Assignment ▸ Return exactly, please, the line that contains "Task: Click the word 'Trump' in section label" and every line after it through the end of the material that follows, leaving pictures aside.

Given information ▸
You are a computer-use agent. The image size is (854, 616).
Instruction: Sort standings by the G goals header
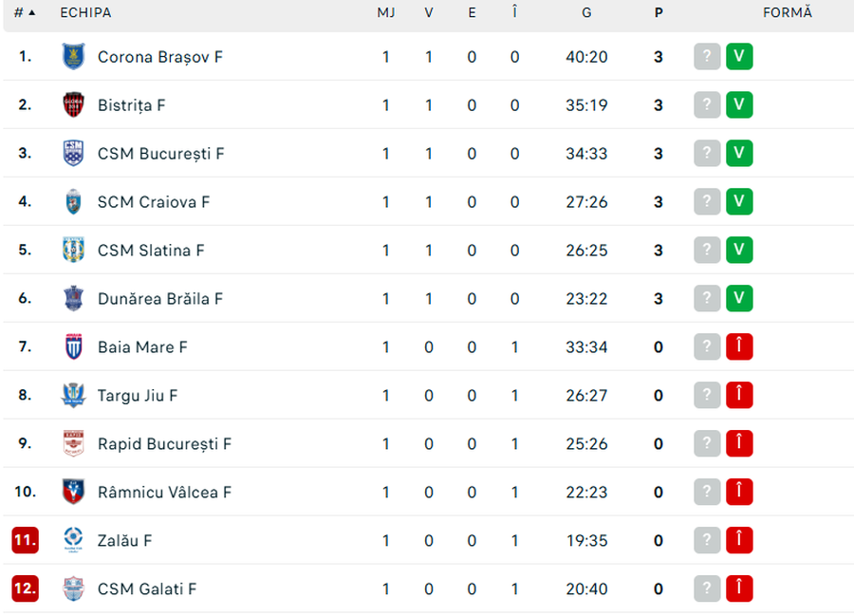pyautogui.click(x=586, y=13)
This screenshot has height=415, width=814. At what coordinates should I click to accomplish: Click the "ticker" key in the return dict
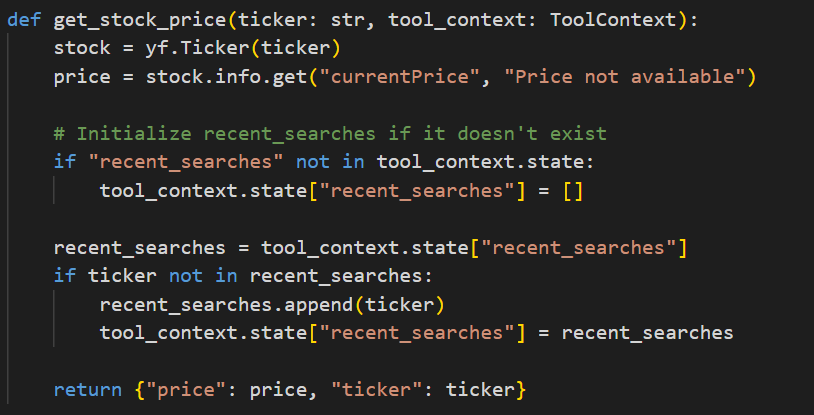point(383,390)
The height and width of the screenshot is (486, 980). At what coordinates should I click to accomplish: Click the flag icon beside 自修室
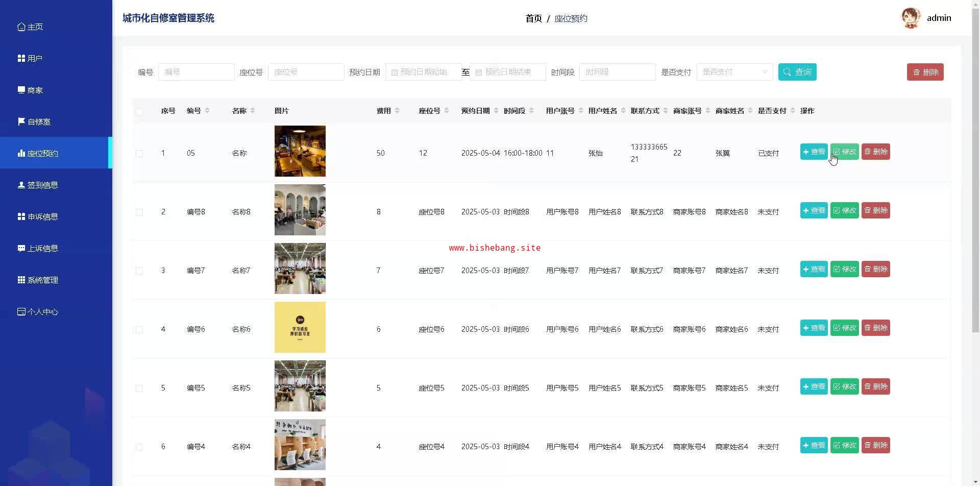point(21,122)
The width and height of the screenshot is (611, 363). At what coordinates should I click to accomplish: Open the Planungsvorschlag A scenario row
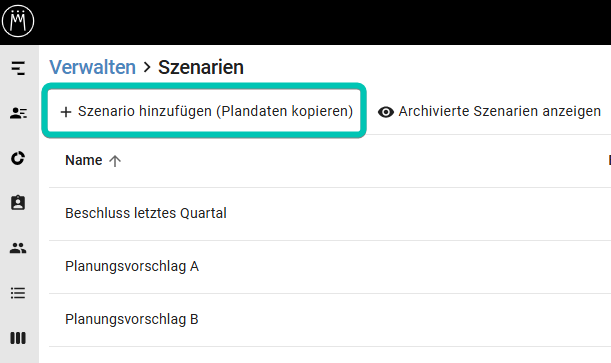[330, 266]
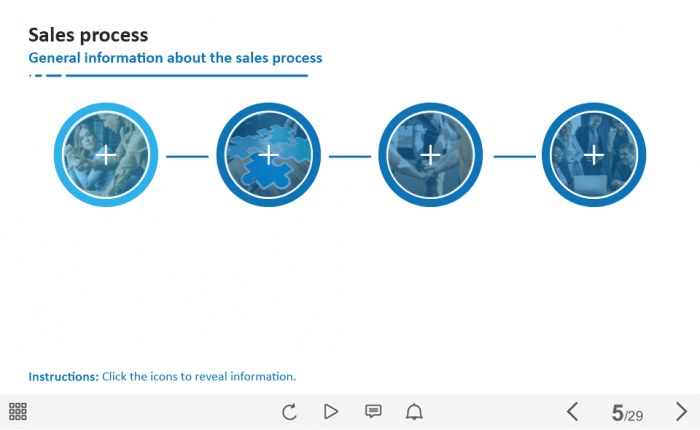
Task: Click the stacked hands circle icon
Action: (x=430, y=155)
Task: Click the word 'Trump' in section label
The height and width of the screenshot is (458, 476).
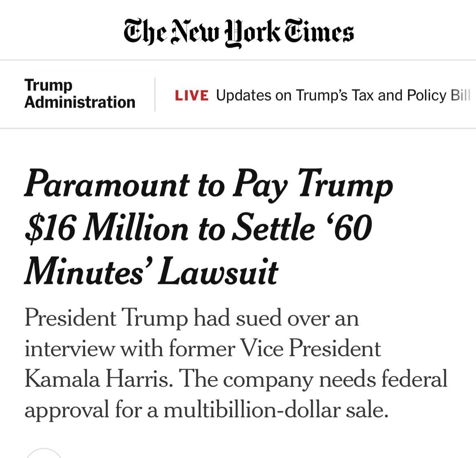Action: click(x=48, y=86)
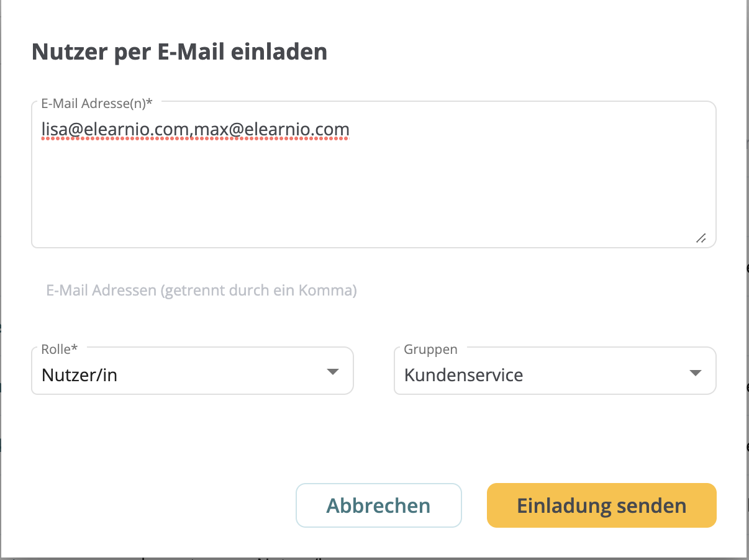The height and width of the screenshot is (560, 749).
Task: Select the Nutzer/in role field
Action: [193, 371]
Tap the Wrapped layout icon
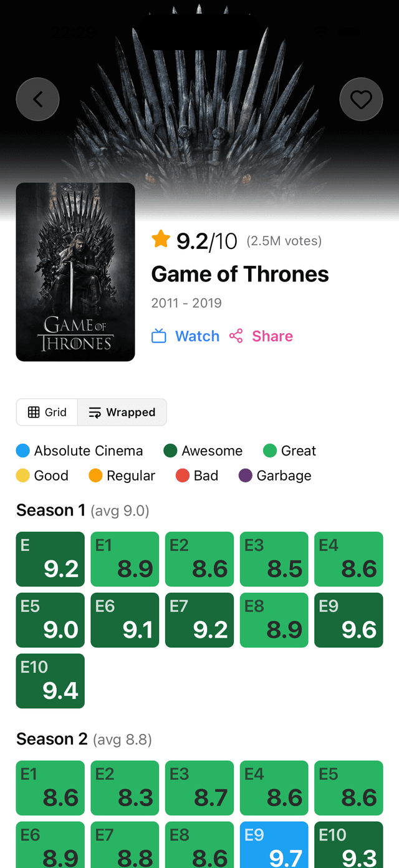Viewport: 399px width, 868px height. coord(95,412)
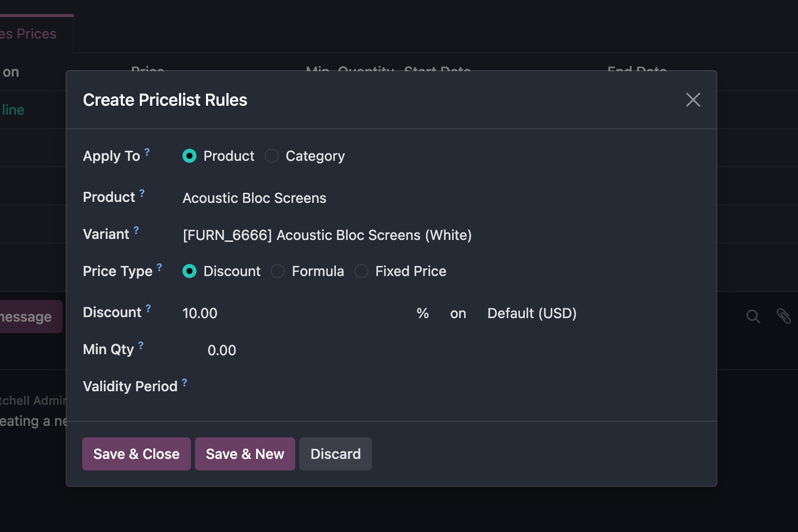Discard the pricelist rule
Screen dimensions: 798x532
[335, 454]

Result ▸
Task: Click the word 'Trump' in section label
The height and width of the screenshot is (458, 476).
Action: click(x=48, y=86)
The height and width of the screenshot is (560, 749).
Task: Select the Nutzer/in role field
Action: [193, 371]
Tap the Wrapped layout icon
Viewport: 399px width, 868px height. coord(95,412)
Discard the pricelist rule
Screen dimensions: 798x532
[335, 454]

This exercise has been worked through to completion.